Davalı İdare Mensuplarının bir dönem de kendisini Olur yazısının ifade ettiği sokak çocuklarıyla ilgili görevlerinin başına iade etmek yerine sokak çocuklarıyla ilgisi olmayan hedef kitle yaş grubu 14-18 olan gençlerden oluşan ve özel bir şirket tarafından yönetilen İSMEM adlı bir birime görev tanımı belirsiz olarak atamak istediklerini kaydeden Çelik, bu işleme itiraz ettiğini ve itirazının mahkemede lehine sonuçlandığını hatırlattı ve şöyle dedi; Nitekim o dönemde mevzuata aykırı ve hukuksuz işleyişi nedeniyle eleştirdiğim İSMEM hakkında daha sonradan sokak çocukları çalışması ile ilgisi olmayan konularda “El-Kaideciler Devlet Yurdunda barındırılmış” başlıklı çeşitli haberler gündeme geldi. İtirazıma konu olan karar metninden mahkeme heyetinin bu birim(?)e işaret edilerek sokak çocuklarıyla ilgili olarak çalışmak istemediğim gibi bir izlenime kapıldıkları anlaşılmaktadır. Oysa durum anlaşılacağı üzere kesinlikle öyle değildir.”
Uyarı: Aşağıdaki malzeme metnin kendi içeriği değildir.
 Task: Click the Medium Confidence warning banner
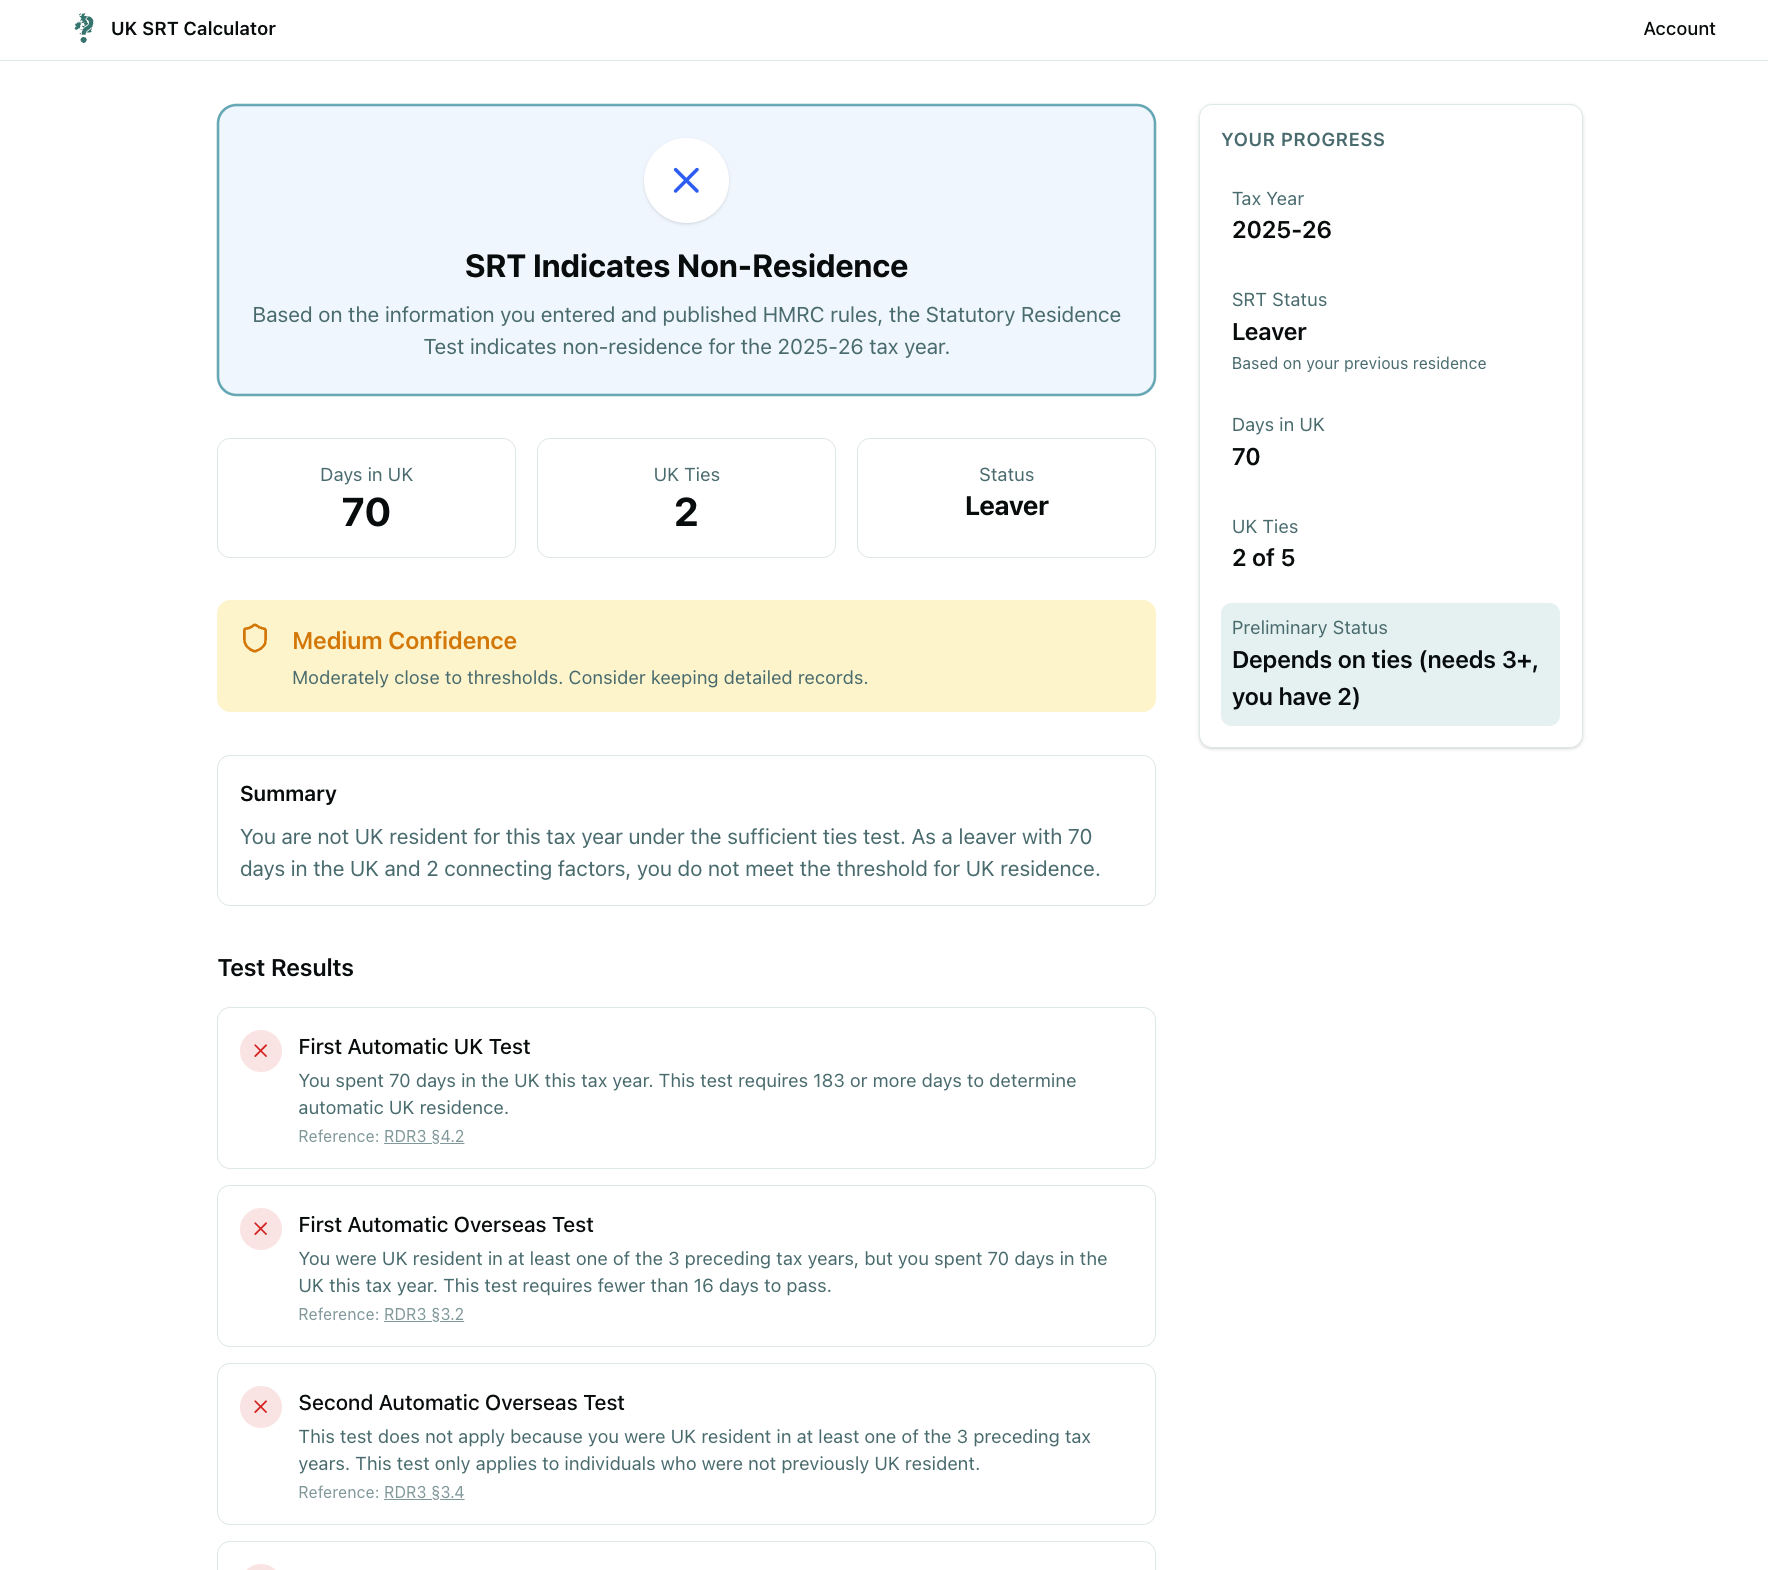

Suzan Çelik itiraz dilekçesinde ayrıca şunları söyledi; “İtirazıma konu olan Karar metninde “davalı idarenin atama yapması konusunda yargı kararı ile zorlanmasının mümkün olmadığı” belirtilmektedir. Böyle birşeyi beklemediğimi belirtmek isterim. Ancak kuvvetler ayrılığı ilkesi, idare kararlarının denetlenebilirliğini gerektirmektedir. Yargı kararlarının süresinde ve icaplarına uygun olarak uygulanması da yasal bir zorunluluktur.”